**Work to be completed**
From the data below, return the exact lines starting at the line containing "You are a computer-use agent. Viewport: 868px width, 399px" and ending at the line containing "The height and width of the screenshot is (388, 868).", both included, and nothing else.

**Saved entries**
──────

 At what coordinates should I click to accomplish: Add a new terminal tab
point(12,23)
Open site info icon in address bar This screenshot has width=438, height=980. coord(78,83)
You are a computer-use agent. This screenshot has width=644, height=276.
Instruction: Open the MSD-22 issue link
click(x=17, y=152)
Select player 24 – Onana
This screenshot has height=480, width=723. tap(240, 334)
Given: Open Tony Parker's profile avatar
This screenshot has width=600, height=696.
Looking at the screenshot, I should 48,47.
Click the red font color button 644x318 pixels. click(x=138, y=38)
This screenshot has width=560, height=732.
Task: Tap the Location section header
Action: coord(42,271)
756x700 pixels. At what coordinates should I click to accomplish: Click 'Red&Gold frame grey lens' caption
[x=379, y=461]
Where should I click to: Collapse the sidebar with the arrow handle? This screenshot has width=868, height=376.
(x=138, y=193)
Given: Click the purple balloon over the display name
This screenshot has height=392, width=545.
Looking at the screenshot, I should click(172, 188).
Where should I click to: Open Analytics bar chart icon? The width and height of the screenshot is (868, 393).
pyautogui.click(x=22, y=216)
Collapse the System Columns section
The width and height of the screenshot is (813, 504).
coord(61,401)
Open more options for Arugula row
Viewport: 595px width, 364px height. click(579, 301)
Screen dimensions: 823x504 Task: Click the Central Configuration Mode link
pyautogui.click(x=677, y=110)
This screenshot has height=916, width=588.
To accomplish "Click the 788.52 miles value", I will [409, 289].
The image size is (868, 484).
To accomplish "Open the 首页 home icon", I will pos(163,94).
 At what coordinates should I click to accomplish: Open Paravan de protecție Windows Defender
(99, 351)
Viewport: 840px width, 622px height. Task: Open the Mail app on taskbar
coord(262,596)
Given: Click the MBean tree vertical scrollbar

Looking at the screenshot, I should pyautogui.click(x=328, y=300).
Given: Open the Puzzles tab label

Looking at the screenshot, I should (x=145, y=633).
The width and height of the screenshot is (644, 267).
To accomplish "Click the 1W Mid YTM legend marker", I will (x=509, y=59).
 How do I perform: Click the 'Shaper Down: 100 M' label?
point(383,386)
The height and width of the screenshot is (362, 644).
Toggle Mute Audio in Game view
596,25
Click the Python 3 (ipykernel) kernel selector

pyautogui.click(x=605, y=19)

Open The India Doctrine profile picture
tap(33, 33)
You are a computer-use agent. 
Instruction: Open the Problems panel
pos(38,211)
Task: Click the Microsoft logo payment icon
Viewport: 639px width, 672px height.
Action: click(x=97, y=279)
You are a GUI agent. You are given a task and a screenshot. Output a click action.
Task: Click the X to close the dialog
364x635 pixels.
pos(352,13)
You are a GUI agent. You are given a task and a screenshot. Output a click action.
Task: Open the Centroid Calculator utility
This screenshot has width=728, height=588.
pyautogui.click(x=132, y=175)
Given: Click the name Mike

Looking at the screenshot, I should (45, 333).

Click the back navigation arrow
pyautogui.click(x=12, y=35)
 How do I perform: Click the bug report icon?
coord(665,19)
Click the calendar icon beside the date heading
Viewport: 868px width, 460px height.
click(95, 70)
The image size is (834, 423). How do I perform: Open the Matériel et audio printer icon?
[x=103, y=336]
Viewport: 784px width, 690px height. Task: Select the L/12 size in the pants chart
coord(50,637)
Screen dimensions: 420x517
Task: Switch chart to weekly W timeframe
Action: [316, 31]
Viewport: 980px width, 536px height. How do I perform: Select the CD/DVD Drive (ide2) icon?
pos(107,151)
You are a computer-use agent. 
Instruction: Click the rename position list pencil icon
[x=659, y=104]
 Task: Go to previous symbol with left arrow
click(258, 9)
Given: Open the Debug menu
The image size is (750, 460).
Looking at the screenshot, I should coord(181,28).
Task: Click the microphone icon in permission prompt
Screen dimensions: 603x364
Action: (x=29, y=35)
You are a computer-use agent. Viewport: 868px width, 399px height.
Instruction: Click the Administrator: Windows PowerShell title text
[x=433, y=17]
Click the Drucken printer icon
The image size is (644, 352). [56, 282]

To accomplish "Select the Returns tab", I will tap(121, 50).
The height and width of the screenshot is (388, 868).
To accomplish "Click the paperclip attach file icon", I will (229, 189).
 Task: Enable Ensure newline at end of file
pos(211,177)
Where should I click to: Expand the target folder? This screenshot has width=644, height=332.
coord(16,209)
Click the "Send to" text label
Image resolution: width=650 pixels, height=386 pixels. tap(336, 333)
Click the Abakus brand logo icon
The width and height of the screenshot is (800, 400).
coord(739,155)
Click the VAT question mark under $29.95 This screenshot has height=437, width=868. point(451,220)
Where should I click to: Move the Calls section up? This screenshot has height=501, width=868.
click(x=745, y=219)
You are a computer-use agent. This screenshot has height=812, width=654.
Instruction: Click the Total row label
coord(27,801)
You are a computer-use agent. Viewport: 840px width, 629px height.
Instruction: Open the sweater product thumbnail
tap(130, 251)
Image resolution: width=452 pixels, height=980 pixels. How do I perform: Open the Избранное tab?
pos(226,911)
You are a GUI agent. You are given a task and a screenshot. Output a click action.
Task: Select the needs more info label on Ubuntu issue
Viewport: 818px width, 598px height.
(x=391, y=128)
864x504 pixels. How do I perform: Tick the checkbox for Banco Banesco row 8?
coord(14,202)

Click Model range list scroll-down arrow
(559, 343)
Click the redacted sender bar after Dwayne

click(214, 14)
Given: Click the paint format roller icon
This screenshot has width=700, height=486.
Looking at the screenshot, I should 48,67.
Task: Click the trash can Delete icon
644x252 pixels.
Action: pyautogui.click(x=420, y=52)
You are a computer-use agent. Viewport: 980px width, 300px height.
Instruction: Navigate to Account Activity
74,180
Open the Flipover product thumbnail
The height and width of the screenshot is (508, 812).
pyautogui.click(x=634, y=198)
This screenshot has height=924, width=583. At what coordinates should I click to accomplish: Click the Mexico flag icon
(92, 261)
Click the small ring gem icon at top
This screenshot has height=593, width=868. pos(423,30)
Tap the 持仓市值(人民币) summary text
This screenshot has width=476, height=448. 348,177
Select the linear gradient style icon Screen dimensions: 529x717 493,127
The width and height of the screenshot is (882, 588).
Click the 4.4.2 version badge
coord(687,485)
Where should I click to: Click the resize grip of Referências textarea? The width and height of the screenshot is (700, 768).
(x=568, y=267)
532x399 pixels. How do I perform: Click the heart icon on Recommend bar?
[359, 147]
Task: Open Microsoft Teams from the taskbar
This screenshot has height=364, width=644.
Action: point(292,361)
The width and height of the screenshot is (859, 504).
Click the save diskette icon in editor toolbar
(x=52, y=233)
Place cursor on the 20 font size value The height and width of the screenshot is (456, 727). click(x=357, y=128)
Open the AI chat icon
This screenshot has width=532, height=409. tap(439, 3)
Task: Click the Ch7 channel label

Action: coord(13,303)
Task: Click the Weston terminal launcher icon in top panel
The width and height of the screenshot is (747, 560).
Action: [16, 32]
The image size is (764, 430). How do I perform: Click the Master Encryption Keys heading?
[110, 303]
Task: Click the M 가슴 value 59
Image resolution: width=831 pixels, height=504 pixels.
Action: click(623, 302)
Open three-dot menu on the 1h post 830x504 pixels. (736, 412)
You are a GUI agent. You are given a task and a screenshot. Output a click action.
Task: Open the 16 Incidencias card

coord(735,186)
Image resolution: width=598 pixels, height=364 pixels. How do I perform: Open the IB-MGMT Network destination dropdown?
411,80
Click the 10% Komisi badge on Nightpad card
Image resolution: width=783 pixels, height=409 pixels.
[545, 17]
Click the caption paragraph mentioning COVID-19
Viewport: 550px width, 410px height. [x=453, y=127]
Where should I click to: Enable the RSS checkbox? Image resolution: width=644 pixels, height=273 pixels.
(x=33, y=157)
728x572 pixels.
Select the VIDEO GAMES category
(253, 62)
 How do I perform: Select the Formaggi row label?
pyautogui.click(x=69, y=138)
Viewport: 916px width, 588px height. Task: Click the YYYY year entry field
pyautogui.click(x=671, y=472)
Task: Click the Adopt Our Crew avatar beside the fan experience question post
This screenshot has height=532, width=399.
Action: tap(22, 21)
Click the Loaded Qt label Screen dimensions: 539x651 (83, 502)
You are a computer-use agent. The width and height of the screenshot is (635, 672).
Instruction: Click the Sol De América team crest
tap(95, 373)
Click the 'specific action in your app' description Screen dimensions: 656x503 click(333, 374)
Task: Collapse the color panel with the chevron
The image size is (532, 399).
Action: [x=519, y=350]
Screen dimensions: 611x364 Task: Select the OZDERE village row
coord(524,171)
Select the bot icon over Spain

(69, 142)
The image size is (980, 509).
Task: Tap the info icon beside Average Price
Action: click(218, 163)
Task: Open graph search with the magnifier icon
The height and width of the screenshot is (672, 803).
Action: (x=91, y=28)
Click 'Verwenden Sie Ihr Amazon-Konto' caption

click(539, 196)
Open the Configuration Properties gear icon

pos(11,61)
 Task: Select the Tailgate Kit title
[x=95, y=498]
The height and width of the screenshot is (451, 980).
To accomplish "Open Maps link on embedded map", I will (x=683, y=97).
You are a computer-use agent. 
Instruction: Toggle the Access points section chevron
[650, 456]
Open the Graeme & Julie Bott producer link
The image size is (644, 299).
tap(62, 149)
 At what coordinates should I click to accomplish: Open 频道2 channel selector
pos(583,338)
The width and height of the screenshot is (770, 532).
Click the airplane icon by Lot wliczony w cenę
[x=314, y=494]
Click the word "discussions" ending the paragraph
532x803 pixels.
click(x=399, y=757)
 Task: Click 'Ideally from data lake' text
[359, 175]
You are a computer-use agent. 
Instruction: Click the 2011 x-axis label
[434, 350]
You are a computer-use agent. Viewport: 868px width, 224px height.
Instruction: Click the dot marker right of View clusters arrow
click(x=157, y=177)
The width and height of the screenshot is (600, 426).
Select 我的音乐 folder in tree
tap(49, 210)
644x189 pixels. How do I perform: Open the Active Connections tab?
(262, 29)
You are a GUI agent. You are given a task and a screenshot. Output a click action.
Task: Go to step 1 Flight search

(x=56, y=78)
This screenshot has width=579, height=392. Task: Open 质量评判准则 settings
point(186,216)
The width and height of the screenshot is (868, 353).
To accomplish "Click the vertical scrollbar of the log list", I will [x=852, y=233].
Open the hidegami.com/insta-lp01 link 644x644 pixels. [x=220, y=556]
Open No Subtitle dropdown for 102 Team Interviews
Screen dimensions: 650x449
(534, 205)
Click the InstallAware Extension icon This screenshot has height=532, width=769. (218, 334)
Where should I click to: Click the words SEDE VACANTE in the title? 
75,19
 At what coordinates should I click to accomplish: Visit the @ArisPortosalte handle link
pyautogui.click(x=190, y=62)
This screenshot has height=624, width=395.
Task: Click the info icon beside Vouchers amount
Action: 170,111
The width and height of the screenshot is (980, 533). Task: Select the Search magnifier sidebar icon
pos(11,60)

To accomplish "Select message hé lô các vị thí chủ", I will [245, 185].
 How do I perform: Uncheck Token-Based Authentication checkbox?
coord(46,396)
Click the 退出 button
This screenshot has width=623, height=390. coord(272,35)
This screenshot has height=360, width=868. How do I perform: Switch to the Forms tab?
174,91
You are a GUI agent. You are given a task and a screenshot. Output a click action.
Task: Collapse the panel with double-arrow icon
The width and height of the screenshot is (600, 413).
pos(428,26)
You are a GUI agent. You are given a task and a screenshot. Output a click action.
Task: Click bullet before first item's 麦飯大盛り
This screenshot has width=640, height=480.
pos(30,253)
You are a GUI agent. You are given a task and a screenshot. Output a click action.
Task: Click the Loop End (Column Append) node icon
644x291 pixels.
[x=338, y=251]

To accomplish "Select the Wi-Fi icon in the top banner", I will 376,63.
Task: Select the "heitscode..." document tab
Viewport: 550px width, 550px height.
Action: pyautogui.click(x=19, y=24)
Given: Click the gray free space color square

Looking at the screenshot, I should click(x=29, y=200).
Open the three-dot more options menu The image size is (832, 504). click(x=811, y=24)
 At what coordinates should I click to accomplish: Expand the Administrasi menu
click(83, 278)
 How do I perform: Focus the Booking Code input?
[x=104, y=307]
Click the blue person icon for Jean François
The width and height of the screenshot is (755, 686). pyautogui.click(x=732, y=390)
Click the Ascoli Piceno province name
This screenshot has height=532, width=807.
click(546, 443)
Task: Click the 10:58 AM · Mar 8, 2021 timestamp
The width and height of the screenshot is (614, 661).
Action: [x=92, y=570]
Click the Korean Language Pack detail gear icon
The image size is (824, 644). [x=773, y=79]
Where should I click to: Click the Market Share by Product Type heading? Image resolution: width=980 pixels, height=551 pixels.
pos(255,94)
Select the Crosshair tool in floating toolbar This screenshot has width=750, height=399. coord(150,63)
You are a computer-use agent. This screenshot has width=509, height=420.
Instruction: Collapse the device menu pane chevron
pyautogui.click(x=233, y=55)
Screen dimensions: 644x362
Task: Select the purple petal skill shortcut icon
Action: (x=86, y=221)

──────

**Written solution**
You are a computer-use agent. Viewport: 868px width, 399px height.
Instruction: Click the Administrator: Windows PowerShell title text
[x=433, y=17]
Click the Drucken printer icon
The image size is (644, 352). [56, 282]

To accomplish "Select the Returns tab", I will tap(121, 50).
The height and width of the screenshot is (388, 868).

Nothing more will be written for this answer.